Wat drijft de ontwikkelingswerker?
Voor haar boek Grenzeloos Gedreven en voor Vice Versa sprak freelance journaliste Janneke Juffermans verschillende ontwikkelingswerkers. Wat maakt dat mensen voor dit werk kiezen? Bij de meeste mensen speelt een combinatie van motieven, aldus Juffermans. Met een psychologische blik probeert ze naar deze motieven te kijken en ze te verklaren.
Door Janneke Juffermans
Sommige mensen werken in deze sector vanuit een hulpcomplex. Dat wil zeggen dat je eigen problemen en kwetsbaarheid ontkent en deze projecteert in de ander. Je houdt elkaar op deze manier in een greep want de helpende heeft de geholpene net zozeer, of misschien nog wel meer nodig dan andersom. Als het te goed gaat met degene die je probeert te helpen, gaat er iets mis en zal je waarschijnlijk je best gaan doen om de geholpene weer terug in zijn rol te duwen. Hoewel dit hulpcomplex als motivatie op persoonlijk niveau misschien steeds meer naar de achtergrond verdwijnt, zijn de uitwerkingen ervan nog volop aanwezig in de sector. Je ziet het bijvoorbeeld in de manier waarop nog steeds geld geworven wordt voor ontwikkelingsprojecten, namelijk door slachtoffers te portretteren.

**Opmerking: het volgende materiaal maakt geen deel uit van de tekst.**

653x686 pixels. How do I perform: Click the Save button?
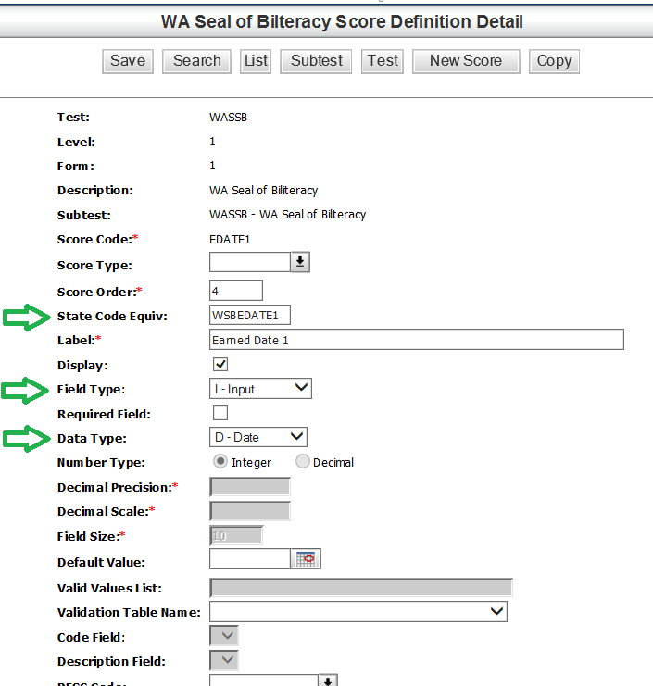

Je ziet het ook in de defensieve manier waarop soms op kritiek op de sector of ontwikkelingsinterventies wordt gereageerd. Als het goed doen en helpen zo verweven is met je identiteit of zelfbeeld, dan word je defensief als iemand zich afvraagt of wat jij doet wel zo goed is. Je ziet het soms ook bij mensen die ‘net beginnen’ zoals soms bij particuliere initiatiefnemers, die zich met hart en ziel inzetten, maar erg verontwaardigd zijn als hun hulp niet op prijs wordt gesteld of anders geïnterpreteerd wordt. En tenslotte valt het op bij het objectiveren van de ‘doelgroep’. Of het nu verkrachte vrouwen, of hongerslachtoffers zijn. Niemand wil samenvallen met anderen op basis van één aspect van zijn persoonlijkheid of geschiedenis. Ieder mens is meer dan dat, toch worden mensen vanuit het hulpcomplex vaak geobjectiveerd en op basis van een gemeenschappelijk ‘slachtoffer’ kenmerk gegroepeerd.
Dit hulpcomplex-motief is ook een motief dat je op een gegeven moment erg cynisch kan maken, denk ik. Want de werkelijkheid blijkt weerbarstiger en uiteindelijk zul je ook je eigen ontkende problemen onder ogen moeten zien.
Een ander motief dat ik veel hoorde is een sterk gevoel voor rechtvaardigheid. Veel mensen die dit motief als hoofdmotief aangeven, hebben dit in hun beleving altijd al gehad. Als kind kwamen ze al op voor kinderen die gepest werden op het schoolplein. Of ze waren actief in de leerlingenraad om de belangen van leerlingen te vertegenwoordigen. Dit motief is een sterk motief, alleen heeft mijns inziens het gevaar van het morele gelijk. Mensen die op de barricades staan voor rechtvaardigheid en zelf ken ik dit gevoel ook maar al te sterk, gaan soms erg uit van hun eigen definitie van rechtvaardigheid en het is de vraag of ze daarmee altijd recht doen aan degene voor wie ze opkomen. Zo vertelde Allen Assimwe, de Ugandese advocate die ik interviewde voor idealen, dat zij bij huiselijk geweld vaak denkt aan scheiden en een passende straf voor de echtgenoot. De vrouw in kwestie voelt zich daar niet altijd mee geholpen. Allen heeft geleerd om haar definitie van rechtvaardigheid aan te passen aan de behoefte van haar cliënt. De morele verontwaardiging over onrecht is echter een sterke drijvende kracht en volgens mij positief.